While the CP notes that the FCA and PRA's current view is that it would be undesirable to include a regulatory requirement on individuals to make whistleblowing disclosures, the PBCS report recommended that this should be the case. While that is not proposed, the CP does ask for firms' views on it and so it may be that the proposals change following consultation responses.

What firms need to do?

Many firms will already have in place procedures that cover much of what will be required by the CP. However some specific steps may still need to be taken to ensure full compliance:

  • Contracts of employment and settlements agreement will need to be updated to reflect the notification that employees are not prevented by the agreement from making whistleblowing disclosures. Employer's may wish to go further and include a positive contractual obligation on employees to raise wrongdoing;
  • Policies will need to ensure that they advise employees of the ability to whistleblow direct to the FCA/PRA and how to do so and to reflect the new framework more generally;
  • Consideration may be given to whether TOBAs and tied agent agreements may need to include whistleblowing arrangements;
  • Procedures will need to ensure that disclosures can be made confidentially;
  • Consider who should have internal operational responsibility for whistleblowing - in many case this may mean a move from HR to internal audit, compliance or a third party;
  • Implementing appropriate training across all UK employees and managers; and
  • The appointment of the whistleblowers' champion and setting out his or her remit, providing appropriate training and independent legal advice.

The cost benefit analysis appended to the CP notes the initial costs are expected to be upto £280,000 per annum for the largest firms and which is perhaps indicative of the seriousness with which the regulators are taking this and the scope of the steps that firms are expected to take.

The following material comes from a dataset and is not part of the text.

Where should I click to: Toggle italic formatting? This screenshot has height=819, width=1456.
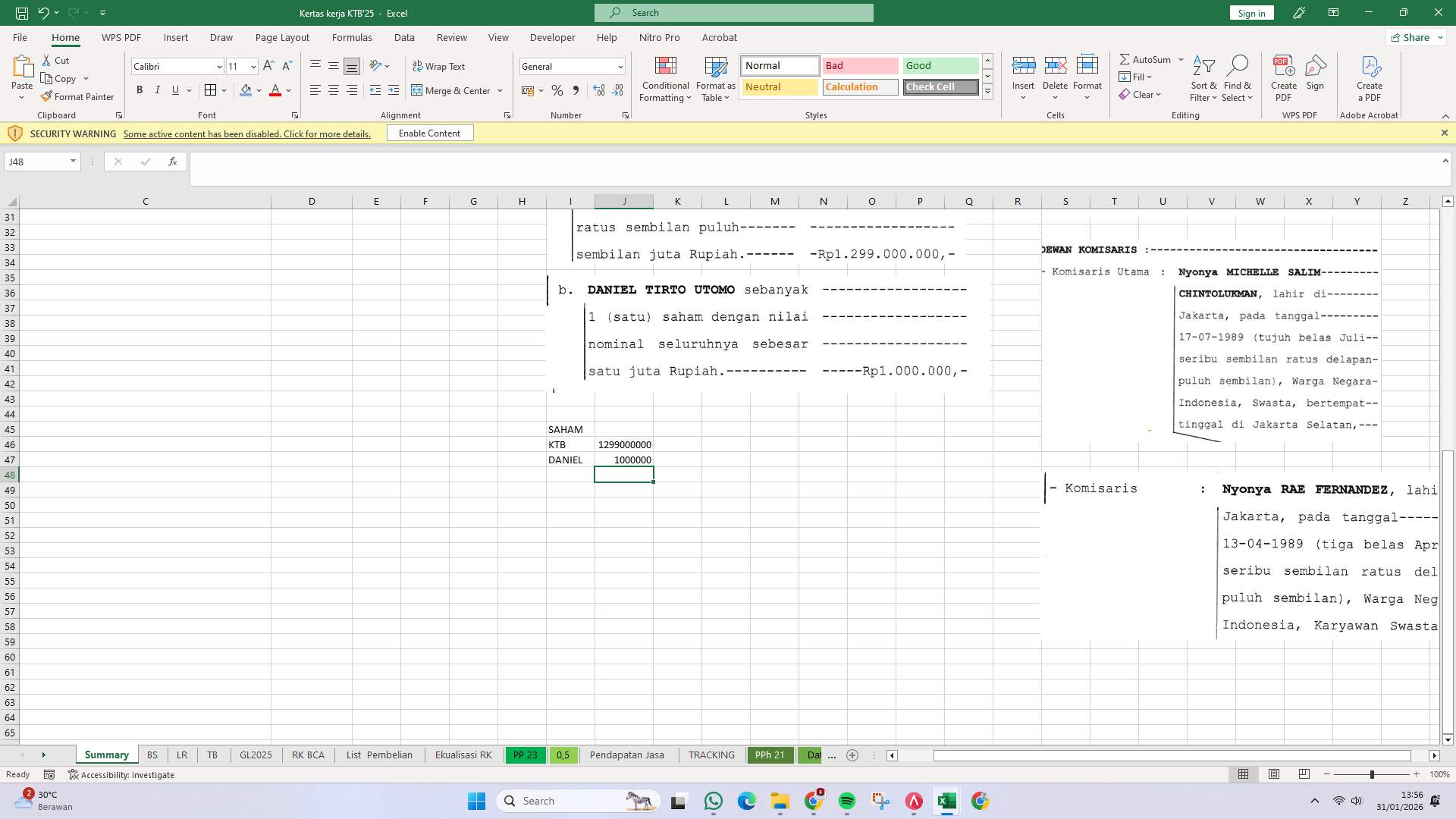click(x=158, y=89)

The consultation is open for response until 22 May 2015 and the CP can be found here:
http://www.fca.org.uk/static/documents/consultation-papers/cp15-04.pdf

Comment

In common with most consultation papers, this may more accurately be described as advance notice of what is going to happen. Perhaps the most interesting aspect is around the concept of the "whistleblowers' champion" who will have a specific and accountable regulatory responsibility for the overall operation and effectiveness of a firm's whistleblowing procedures and a regulatory duty to ensure that those making disclosures are not mistreated as a consequence. This means that whistleblowing will, for many, now become a board level issue given the need to report both to the board on at least an annual basis and to the FCA where there is an adverse outcome in any tribunal litigation.

Inevitably those that whistleblow do so for a variety of reasons ranging from good reasons - such as a genuine desire to expose wrongdoing, to bad reasons - such as defensively to existing work related problems and to exert leverage in exit discussions. But whatever the reason it is clear that the regulators will fully expect firms to deal with the matter properly by having processes in place, recording what they do and monitoring and reporting outcomes at board level. The message for the future is very much "Don't shoot the messenger".

The content of this article is intended to provide a general guide to the subject matter. Specialist advice should be sought about your specific circumstances.